### Problem
Identify each line below that contains the word "search", and copy it out.

[Extracted data entries]
--------------------------------------------------
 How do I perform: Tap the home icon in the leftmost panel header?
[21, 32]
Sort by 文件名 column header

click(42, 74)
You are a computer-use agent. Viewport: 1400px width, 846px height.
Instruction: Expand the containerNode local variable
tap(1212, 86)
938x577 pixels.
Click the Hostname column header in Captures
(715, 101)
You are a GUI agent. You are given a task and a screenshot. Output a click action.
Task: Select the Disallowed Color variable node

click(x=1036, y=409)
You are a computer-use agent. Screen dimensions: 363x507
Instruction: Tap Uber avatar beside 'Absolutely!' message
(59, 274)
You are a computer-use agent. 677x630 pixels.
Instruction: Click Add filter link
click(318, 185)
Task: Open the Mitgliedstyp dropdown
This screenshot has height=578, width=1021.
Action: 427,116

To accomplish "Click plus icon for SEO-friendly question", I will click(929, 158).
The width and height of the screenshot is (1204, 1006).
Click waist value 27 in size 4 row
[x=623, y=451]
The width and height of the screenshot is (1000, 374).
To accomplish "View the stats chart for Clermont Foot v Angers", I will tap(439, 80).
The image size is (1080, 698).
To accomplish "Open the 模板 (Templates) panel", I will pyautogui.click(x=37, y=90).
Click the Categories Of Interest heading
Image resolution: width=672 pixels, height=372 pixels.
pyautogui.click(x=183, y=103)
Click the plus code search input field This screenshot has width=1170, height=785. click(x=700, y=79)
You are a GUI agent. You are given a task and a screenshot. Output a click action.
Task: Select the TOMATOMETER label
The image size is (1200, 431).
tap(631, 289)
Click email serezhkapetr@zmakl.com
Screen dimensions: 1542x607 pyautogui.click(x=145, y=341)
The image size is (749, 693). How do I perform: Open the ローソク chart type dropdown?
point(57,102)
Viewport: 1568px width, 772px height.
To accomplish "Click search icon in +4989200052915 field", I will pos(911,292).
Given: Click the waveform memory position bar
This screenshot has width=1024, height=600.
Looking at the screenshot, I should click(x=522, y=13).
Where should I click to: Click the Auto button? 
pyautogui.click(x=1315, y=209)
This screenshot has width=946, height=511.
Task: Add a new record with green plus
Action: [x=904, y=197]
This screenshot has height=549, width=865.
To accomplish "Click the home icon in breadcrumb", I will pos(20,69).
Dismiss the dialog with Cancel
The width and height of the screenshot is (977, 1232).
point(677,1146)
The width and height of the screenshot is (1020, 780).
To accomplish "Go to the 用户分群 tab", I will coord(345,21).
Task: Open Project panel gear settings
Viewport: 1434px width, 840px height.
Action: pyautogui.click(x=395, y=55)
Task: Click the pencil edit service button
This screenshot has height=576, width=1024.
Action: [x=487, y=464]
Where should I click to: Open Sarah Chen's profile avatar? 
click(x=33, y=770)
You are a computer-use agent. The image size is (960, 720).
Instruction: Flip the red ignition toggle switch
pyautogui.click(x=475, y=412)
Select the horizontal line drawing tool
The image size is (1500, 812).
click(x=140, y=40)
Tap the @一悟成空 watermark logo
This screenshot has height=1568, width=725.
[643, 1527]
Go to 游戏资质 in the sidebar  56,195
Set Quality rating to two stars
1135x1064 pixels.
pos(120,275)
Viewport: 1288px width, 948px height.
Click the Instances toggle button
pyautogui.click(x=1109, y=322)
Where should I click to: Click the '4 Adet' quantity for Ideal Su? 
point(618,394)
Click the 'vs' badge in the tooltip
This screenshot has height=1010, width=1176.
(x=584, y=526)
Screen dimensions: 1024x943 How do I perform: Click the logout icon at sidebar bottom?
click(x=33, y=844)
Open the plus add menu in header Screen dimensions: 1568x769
--------------------------------------------------
### Your response
Click the plus code search input field This screenshot has width=1170, height=785. click(x=700, y=79)
To accomplish "Click search icon in +4989200052915 field", I will pos(911,292).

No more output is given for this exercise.